Le secrétaire général adjoint de la FIFA, Alasdair Bell, a défendu la conduite d’Infantino tout en affirmant ne pas connaître les détails des réunions, niant que son patron avait agi d’une manière imprudente.

« Il est plutôt absurde de suggérer que, parce que quelqu’un ne se souvient pas des détails d’une réunion, c’est donc que quelque chose de criminel aurait dû être discuté », a mentionné Bell.

Bell a ajouté qu’Infantino n’avait jamais nié l’existence de réunions avec le procureur général Michael Lauber pour discuter de l’enquête tentaculaire sur la corruption dans le soccer.

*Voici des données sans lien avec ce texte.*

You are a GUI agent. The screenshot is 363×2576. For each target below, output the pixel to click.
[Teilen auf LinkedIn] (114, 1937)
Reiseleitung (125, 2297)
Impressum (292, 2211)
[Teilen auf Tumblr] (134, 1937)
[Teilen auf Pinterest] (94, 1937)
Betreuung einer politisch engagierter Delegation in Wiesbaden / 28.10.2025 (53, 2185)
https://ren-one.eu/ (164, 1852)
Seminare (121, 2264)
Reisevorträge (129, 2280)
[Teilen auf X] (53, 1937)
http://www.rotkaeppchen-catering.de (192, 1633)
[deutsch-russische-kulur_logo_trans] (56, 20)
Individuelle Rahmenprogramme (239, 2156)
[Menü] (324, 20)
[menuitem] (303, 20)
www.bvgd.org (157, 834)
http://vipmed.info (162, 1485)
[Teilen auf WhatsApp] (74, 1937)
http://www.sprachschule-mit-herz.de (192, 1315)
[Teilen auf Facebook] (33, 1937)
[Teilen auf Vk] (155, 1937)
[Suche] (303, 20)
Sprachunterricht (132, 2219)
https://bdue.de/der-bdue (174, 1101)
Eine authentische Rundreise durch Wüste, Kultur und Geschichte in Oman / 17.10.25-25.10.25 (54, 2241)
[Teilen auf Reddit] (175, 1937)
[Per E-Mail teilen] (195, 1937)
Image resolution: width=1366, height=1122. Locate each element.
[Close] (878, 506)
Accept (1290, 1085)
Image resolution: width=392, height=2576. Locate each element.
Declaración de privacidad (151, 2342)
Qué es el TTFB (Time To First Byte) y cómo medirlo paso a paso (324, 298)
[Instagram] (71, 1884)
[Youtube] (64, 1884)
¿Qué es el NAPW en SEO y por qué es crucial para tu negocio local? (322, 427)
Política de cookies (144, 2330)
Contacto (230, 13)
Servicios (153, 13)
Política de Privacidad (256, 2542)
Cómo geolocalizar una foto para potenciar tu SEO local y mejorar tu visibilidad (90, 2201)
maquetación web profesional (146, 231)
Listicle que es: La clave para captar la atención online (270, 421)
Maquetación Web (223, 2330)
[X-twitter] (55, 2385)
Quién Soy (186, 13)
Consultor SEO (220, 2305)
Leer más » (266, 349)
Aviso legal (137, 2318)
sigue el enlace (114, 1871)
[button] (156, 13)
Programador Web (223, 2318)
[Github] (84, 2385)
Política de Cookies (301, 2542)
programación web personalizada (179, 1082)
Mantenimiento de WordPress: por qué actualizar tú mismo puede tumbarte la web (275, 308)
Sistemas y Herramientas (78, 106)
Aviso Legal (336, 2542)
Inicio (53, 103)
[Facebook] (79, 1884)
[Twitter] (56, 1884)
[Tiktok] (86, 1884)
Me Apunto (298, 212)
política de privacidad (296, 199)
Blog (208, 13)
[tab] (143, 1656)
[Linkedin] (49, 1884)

« Je ne pense pas vraiment qu’il soit imprudent de ne pas prendre de notes lorsque le président de la FIFA rencontre le procureur général d’un pays, a soutenu Bell lors d’un appel vidéo. Vous ne vous attendez pas vraiment à rencontrer le procureur le plus haut placé du pays, à avoir une discussion sur la réforme de la gouvernance de la FIFA, à avoir une discussion sur les affaires en cours impliquant la FIFA… et après cela, de finir par faire vous-même l’objet d’une enquête criminelle. »

Bell a ajouté qu’Infantino a rencontré Lauber pour démontrer que la FIFA avait tourné la page avec l’ère Sepp Blatter, qui s’est terminée en 2015.